**INSTRUCTIONS FOR THE TASK:** Repeat, exactly and completely, the entries shown underneath.

==== INFORMATION SHOWN

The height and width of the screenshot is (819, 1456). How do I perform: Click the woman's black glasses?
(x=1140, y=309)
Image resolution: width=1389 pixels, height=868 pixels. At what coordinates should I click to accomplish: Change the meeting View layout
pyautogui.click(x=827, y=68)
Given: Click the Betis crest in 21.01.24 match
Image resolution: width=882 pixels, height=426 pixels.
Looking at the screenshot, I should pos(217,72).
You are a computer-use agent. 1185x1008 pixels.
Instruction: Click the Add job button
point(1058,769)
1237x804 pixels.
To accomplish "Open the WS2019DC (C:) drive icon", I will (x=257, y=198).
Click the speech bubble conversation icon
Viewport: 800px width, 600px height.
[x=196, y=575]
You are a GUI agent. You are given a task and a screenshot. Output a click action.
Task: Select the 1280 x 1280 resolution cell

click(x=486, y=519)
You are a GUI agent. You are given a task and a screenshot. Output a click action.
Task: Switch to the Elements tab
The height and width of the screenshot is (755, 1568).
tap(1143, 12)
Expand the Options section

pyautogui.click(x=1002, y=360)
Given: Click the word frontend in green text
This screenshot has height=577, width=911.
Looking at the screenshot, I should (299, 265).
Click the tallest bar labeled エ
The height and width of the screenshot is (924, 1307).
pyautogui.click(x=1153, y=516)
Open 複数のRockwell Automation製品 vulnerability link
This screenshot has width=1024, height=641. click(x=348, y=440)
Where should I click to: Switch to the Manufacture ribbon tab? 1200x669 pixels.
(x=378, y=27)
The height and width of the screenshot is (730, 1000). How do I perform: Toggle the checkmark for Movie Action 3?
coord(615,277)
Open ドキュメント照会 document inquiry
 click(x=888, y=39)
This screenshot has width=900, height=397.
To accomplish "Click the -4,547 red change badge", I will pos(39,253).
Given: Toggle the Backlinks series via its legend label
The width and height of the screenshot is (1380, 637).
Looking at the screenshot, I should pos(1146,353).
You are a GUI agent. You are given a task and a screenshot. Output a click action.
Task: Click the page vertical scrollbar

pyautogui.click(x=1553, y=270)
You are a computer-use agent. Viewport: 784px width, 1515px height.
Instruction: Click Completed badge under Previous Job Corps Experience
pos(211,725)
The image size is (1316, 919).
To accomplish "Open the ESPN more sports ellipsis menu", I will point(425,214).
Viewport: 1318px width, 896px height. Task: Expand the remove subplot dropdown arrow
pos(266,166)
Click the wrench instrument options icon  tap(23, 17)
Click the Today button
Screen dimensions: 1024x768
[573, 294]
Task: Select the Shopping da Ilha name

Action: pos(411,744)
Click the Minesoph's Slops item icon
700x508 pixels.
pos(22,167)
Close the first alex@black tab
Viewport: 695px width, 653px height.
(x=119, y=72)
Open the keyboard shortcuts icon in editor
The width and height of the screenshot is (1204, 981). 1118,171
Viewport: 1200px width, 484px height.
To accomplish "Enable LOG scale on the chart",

========

**EXERCISE RESPONSE:**
The height and width of the screenshot is (819, 1456). How do I perform: Click the woman's black glasses?
(x=1140, y=309)
Image resolution: width=1389 pixels, height=868 pixels. At what coordinates should I click to accomplish: Change the meeting View layout
pyautogui.click(x=827, y=68)
Given: Click the Betis crest in 21.01.24 match
Image resolution: width=882 pixels, height=426 pixels.
Looking at the screenshot, I should pos(217,72).
You are a computer-use agent. 1185x1008 pixels.
Instruction: Click the Add job button
point(1058,769)
1237x804 pixels.
To accomplish "Open the WS2019DC (C:) drive icon", I will (x=257, y=198).
Click the speech bubble conversation icon
Viewport: 800px width, 600px height.
[x=196, y=575]
You are a GUI agent. You are given a task and a screenshot. Output a click action.
Task: Select the 1280 x 1280 resolution cell

click(x=486, y=519)
You are a GUI agent. You are given a task and a screenshot. Output a click action.
Task: Switch to the Elements tab
The height and width of the screenshot is (755, 1568).
tap(1143, 12)
Expand the Options section

pyautogui.click(x=1002, y=360)
Given: Click the word frontend in green text
This screenshot has height=577, width=911.
Looking at the screenshot, I should (299, 265).
Click the tallest bar labeled エ
The height and width of the screenshot is (924, 1307).
pyautogui.click(x=1153, y=516)
Open 複数のRockwell Automation製品 vulnerability link
This screenshot has width=1024, height=641. click(x=348, y=440)
Where should I click to: Switch to the Manufacture ribbon tab? 1200x669 pixels.
(x=378, y=27)
The height and width of the screenshot is (730, 1000). How do I perform: Toggle the checkmark for Movie Action 3?
coord(615,277)
Open ドキュメント照会 document inquiry
 click(x=888, y=39)
This screenshot has width=900, height=397.
To accomplish "Click the -4,547 red change badge", I will pos(39,253).
Given: Toggle the Backlinks series via its legend label
The width and height of the screenshot is (1380, 637).
Looking at the screenshot, I should pos(1146,353).
You are a GUI agent. You are given a task and a screenshot. Output a click action.
Task: Click the page vertical scrollbar

pyautogui.click(x=1553, y=270)
You are a computer-use agent. Viewport: 784px width, 1515px height.
Instruction: Click Completed badge under Previous Job Corps Experience
pos(211,725)
The image size is (1316, 919).
To accomplish "Open the ESPN more sports ellipsis menu", I will point(425,214).
Viewport: 1318px width, 896px height. Task: Expand the remove subplot dropdown arrow
pos(266,166)
Click the wrench instrument options icon  tap(23, 17)
Click the Today button
Screen dimensions: 1024x768
[573, 294]
Task: Select the Shopping da Ilha name

Action: pos(411,744)
Click the Minesoph's Slops item icon
700x508 pixels.
pos(22,167)
Close the first alex@black tab
Viewport: 695px width, 653px height.
(x=119, y=72)
Open the keyboard shortcuts icon in editor
The width and height of the screenshot is (1204, 981). 1118,171
Viewport: 1200px width, 484px height.
To accomplish "Enable LOG scale on the chart",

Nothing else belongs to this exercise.